■ **Instructions to follow**: Print every line of the listing below without changes, but omit the pictures.

■ **Entries for locating elements and text**:
"""

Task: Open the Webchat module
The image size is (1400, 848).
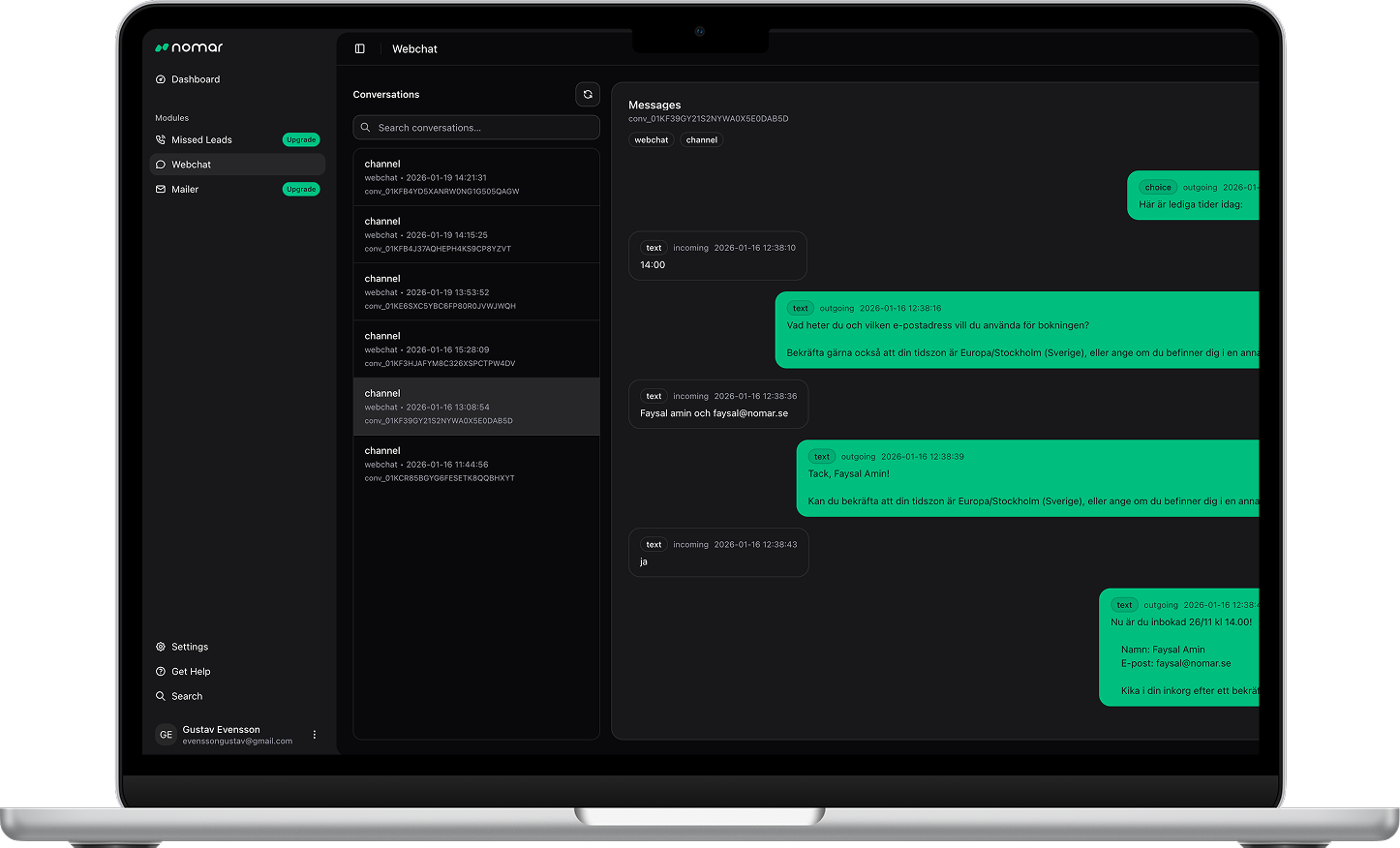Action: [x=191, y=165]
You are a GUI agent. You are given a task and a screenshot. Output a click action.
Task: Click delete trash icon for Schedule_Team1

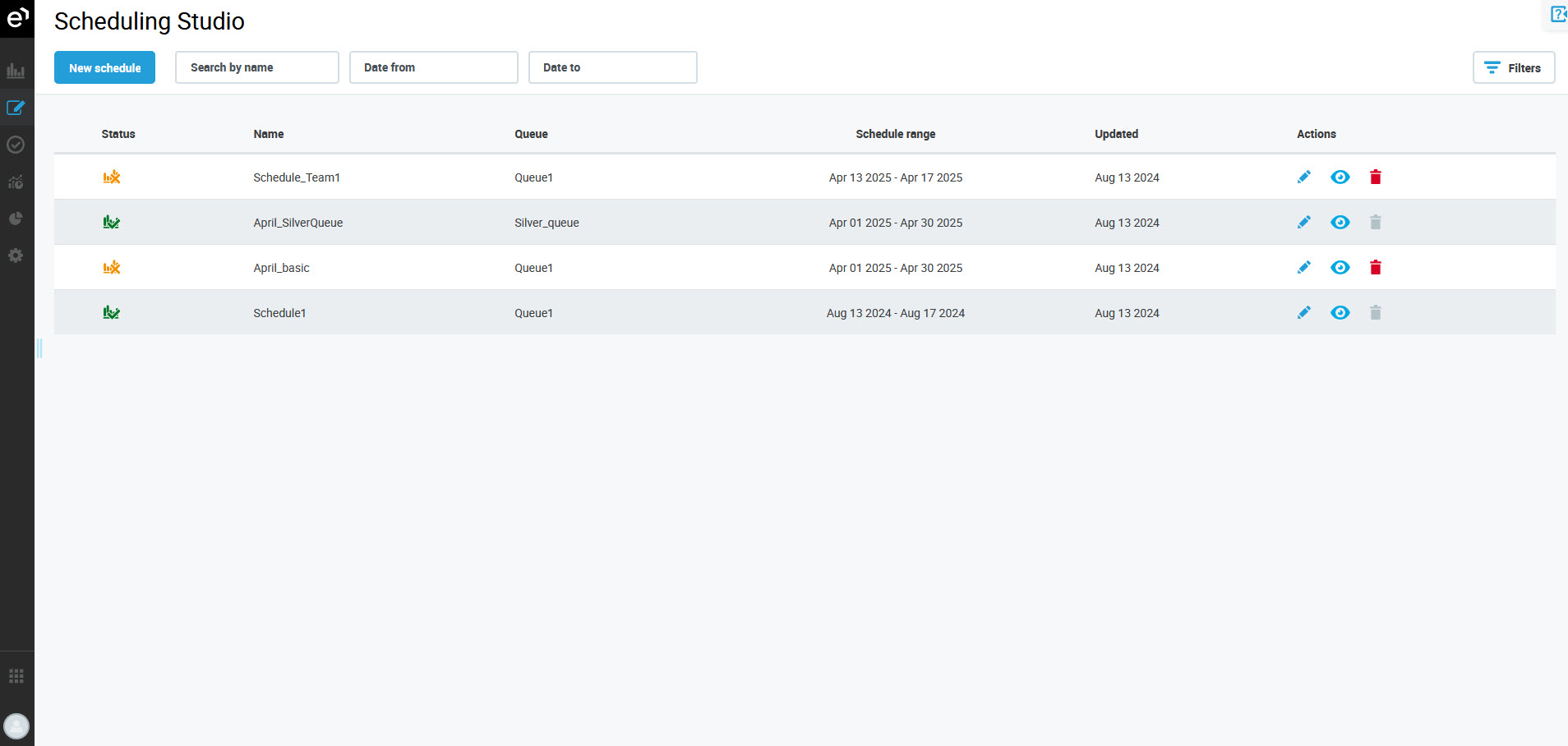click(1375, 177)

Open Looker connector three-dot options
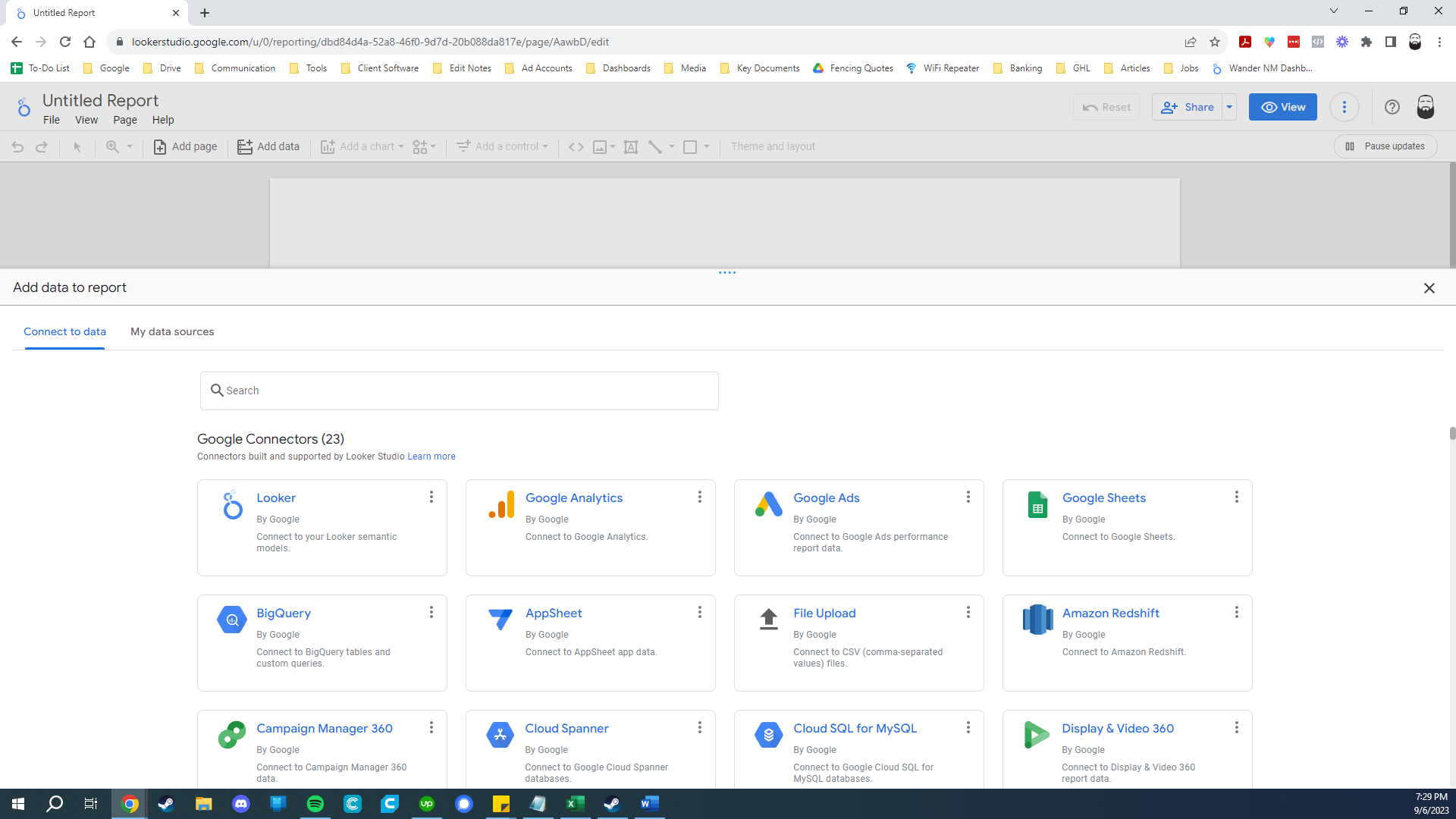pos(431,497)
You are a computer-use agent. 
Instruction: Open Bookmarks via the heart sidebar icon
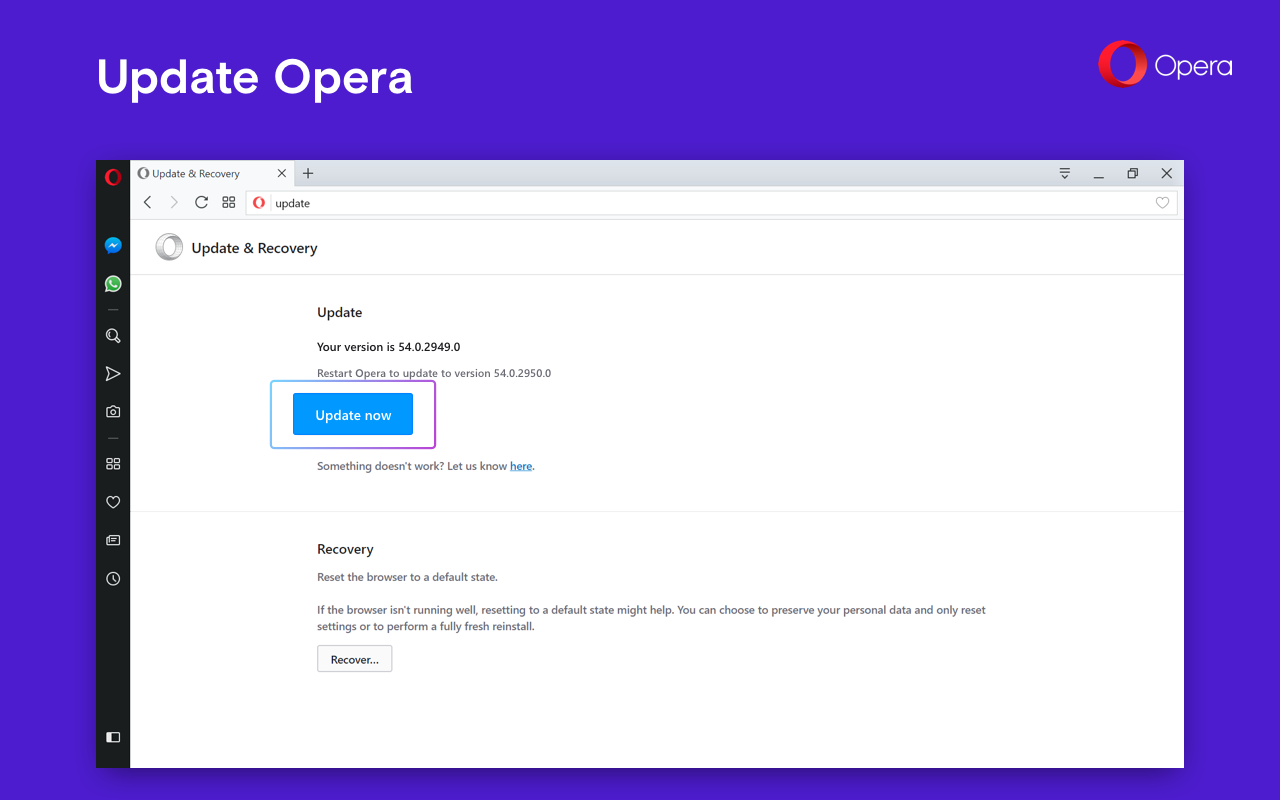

"""

■ **Result of this exercise**:
Task: Open the Webchat module
The image size is (1400, 848).
Action: [x=191, y=165]
You are a GUI agent. You are given a task and a screenshot. Output a click action.
Task: Click delete trash icon for Schedule_Team1

click(1375, 177)

Open Looker connector three-dot options
pos(431,497)
You are a computer-use agent. 
Instruction: Open Bookmarks via the heart sidebar icon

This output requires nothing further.